"Conflict Mineral" Rules Delayed

Electronics companies need not disclose whether they buy minerals in war zones

3 min read
"Conflict Mineral" Rules Delayed

By now, U.S. electronic companies were supposed to have taken another important step in corporate accountability. By now, they were supposed to be governed by a new law that would make it harder--and more embarrassing–to source certain critical materials from war-torn Congo.

As we told you in December, a new law on "conflict minerals" was supposed to go into effect by the end of 2011. It didn't.

The conflict minerals law, which was slipped into the Dodd-Frank financial reform act of 2010, is intended to prevent warlords in the Democratic Republic of Congo from profiting from mines that they control. The law mandates that all companies that use the minerals tin, tantalum, tungsten, and gold in their products determine whether they're sourcing any of these materials from Congo's "conflict mines," and report their findings each year.

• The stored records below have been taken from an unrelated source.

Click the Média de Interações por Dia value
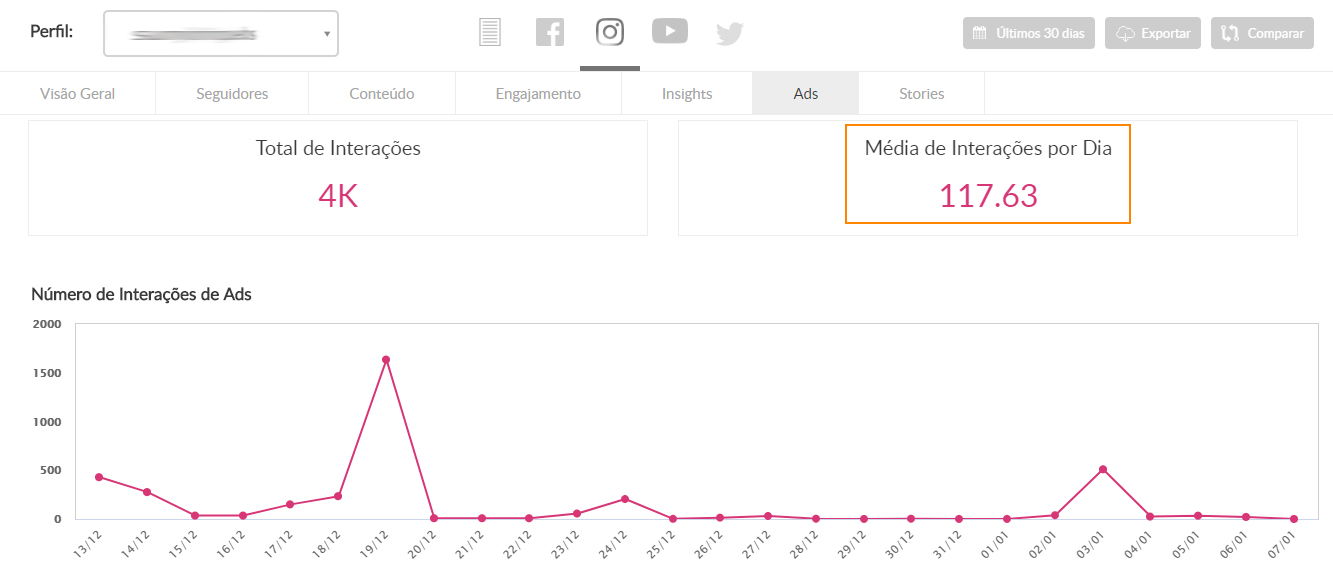 [x=988, y=195]
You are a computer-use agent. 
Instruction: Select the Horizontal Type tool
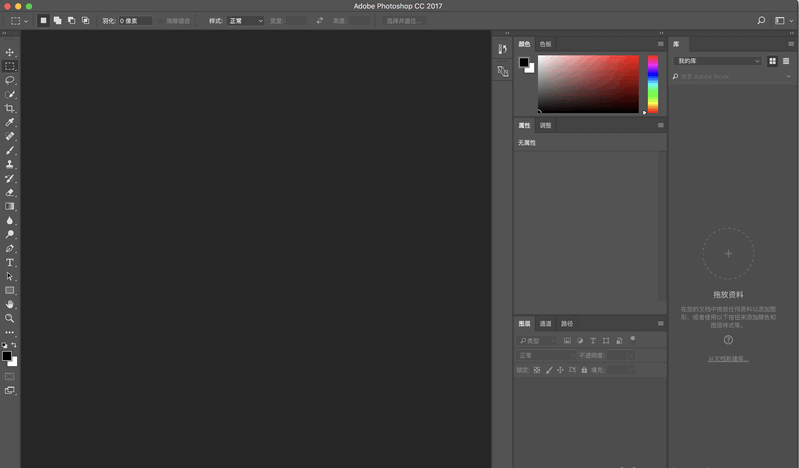coord(10,262)
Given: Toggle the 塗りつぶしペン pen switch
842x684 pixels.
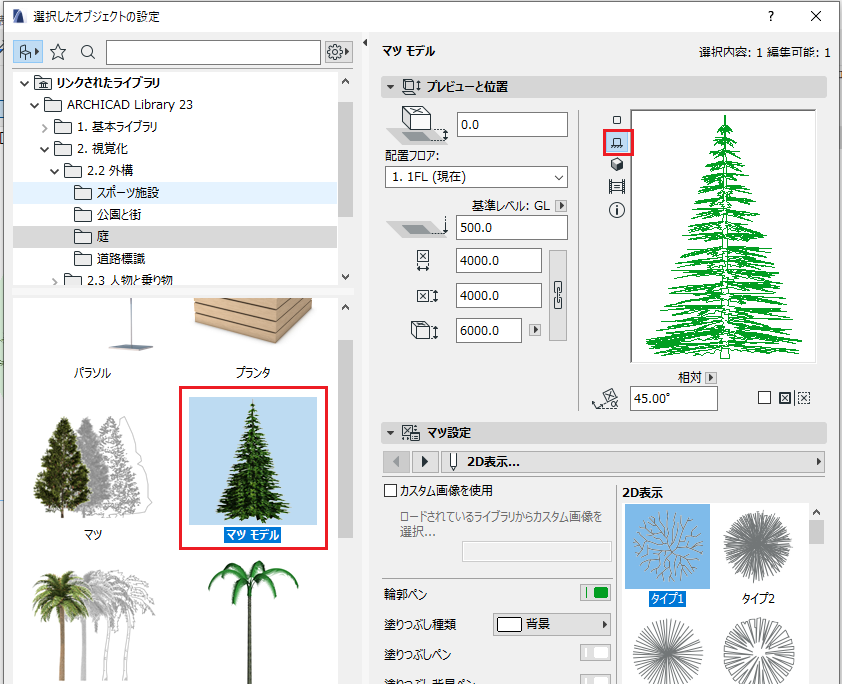Looking at the screenshot, I should (596, 653).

Because these minerals are commonly used in electronics--cell phones, laptops, you name it--companies like Apple, Intel, and Motorola Solutions have been scrambling to get their supply chains in shape.

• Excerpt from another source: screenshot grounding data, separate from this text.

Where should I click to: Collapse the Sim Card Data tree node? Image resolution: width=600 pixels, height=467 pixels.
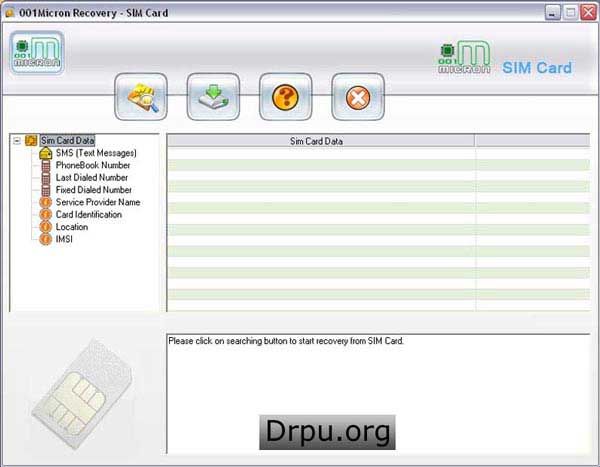(17, 141)
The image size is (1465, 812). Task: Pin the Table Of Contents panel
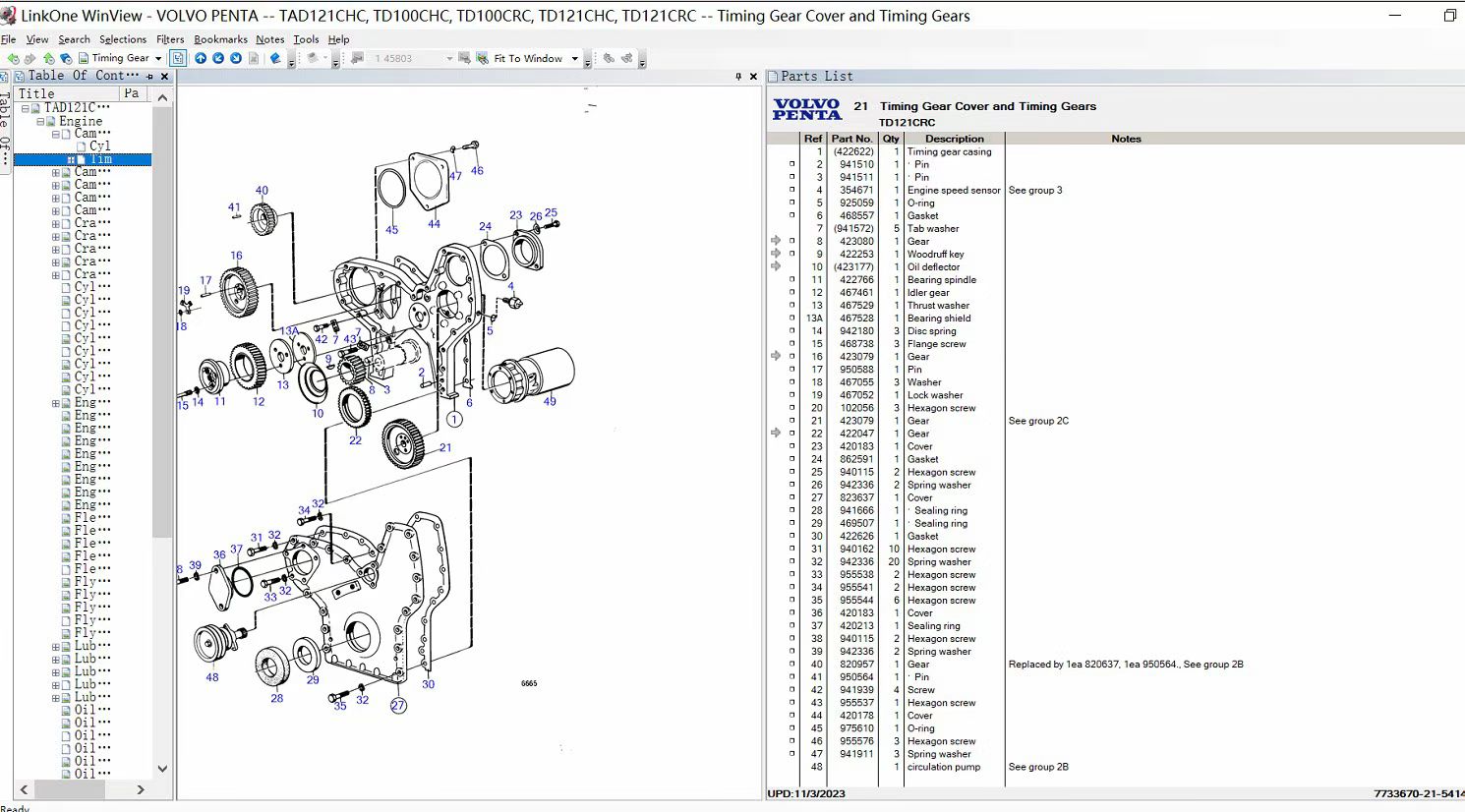click(x=149, y=77)
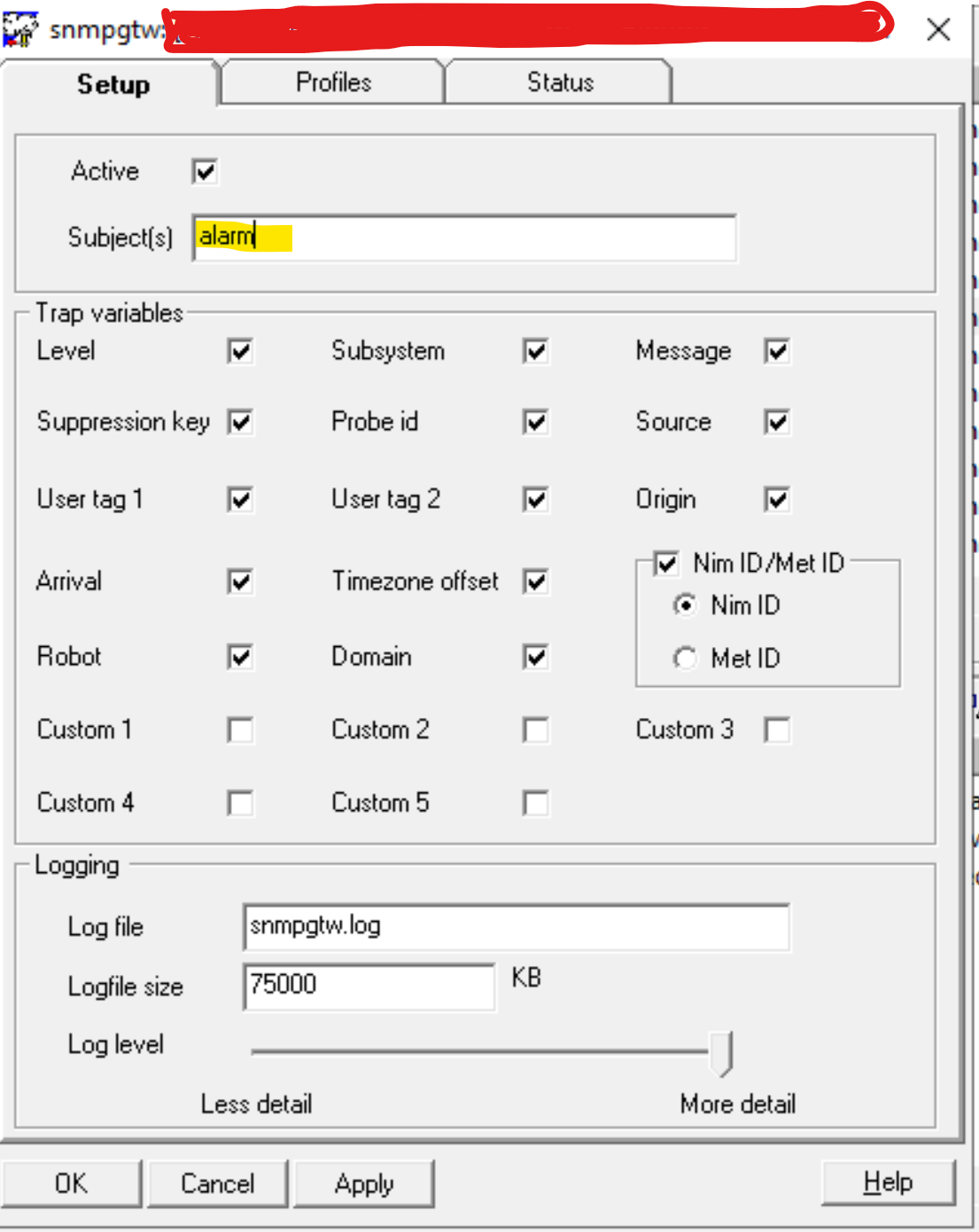Click the Subject(s) text field
Screen dimensions: 979x1232
(464, 238)
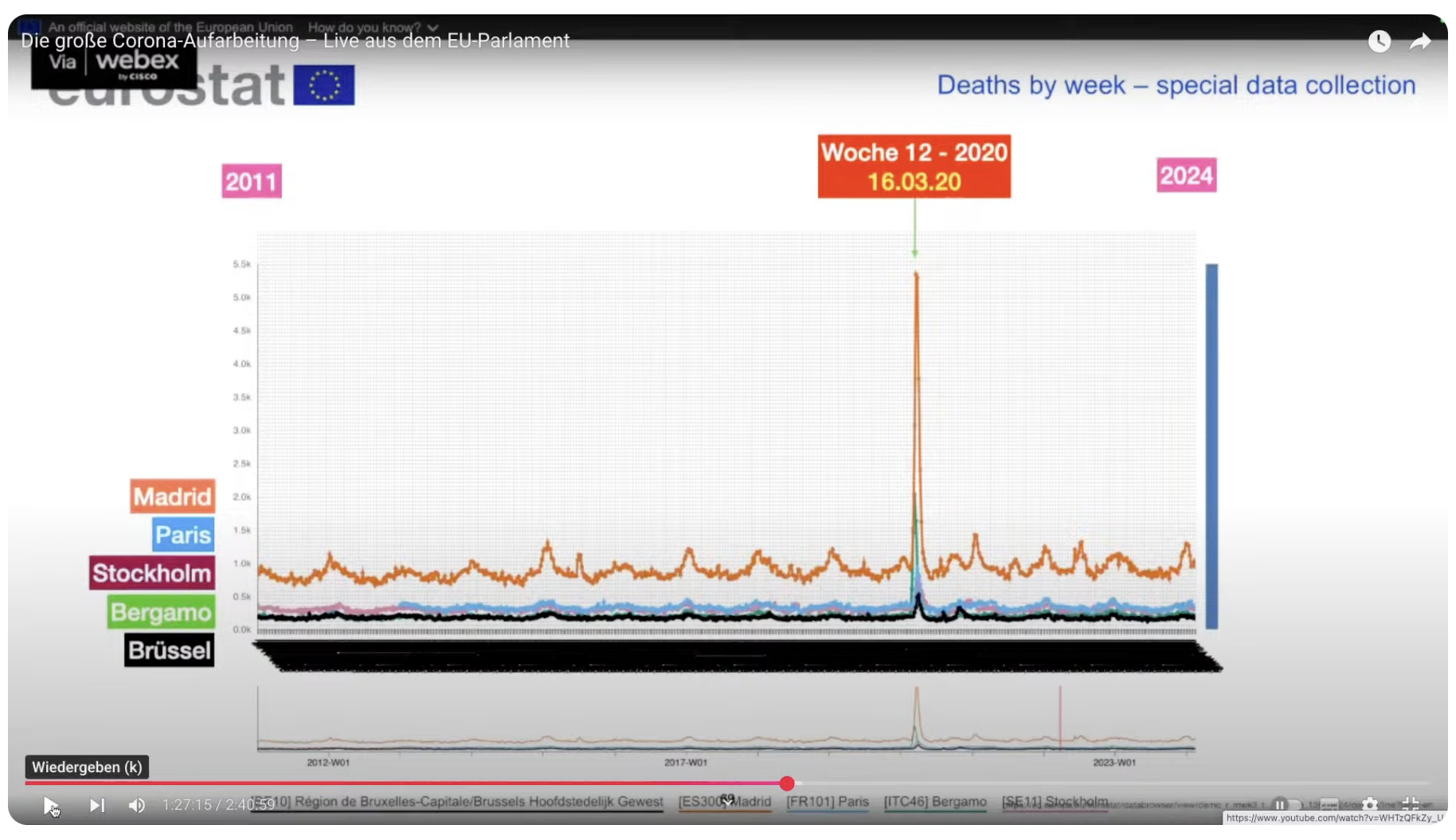Click the [ES300] Madrid legend entry

724,802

But the law won't go into effect until the U.S. Securities and Exchange Commission (SEC) hammers out the exact rules, and that process is taking longer than anyone expected. The SEC first planned to issue the final rules last April, then pushed it back to the end of 2011. Now the SEC's website says the rules will come out between January and June of this year. (The SEC is in charge of implementing all new regulations from the Dodd-Frank act.)

When asked to comment on the latest delay, an SEC spokeswoman noted that there is no mandated timeline for finalizing the conflict mineral rules. She referred me to a quote from one of her SEC colleagues who recently said, "The Commission and staff are working hard to adopt effective rules as quickly as possible with an emphasis on getting the rules right."

Be that as it may, activists are getting restless. Sasha Lezhnev of the Enough Project, a human rights group that has been active in the conflict minerals debate, thinks the delay is due to business groups that have complained fiercely about the cost and logistics of implementing the law. "I think that the SEC is facing intense pressure from industry lobbyists to water down or kill the regulations," he told me.

Lezhnev also notes that there's a widespread rumor that the U.S. Chamber of Commerce plans to sue, once the rules are issued, to strike down the conflict minerals law. "The Chamber of Commerce has sued the SEC four times in a row and won four times in a row," Lezhnev says. "I think the SEC is really concerned with saving face on this issue and not getting sued." For the record, the Chamber of Commerce won't confirm whether they expect to sue.

The latest delay has real repercussions due to the wording of the law. Once the final rules are issued, companies will have a 12-month grace period, but will then have to include a conflict minerals report in their annual reports for the next fiscal year. Because most companies ended their fiscal years at the end of December 2011, the delay means that their first conflict mineral reports will appear in their year-end 2013 annual reports.

Lezhnev says that timeframe will still give companies an incentive to get serious about conflict minerals--but he's worried that the final rules may delay action even further. "If the SEC rules establish a further 2- to 3-year phase-in process for the law, that would be disastrous for any kind of real reform," Lezhnev says.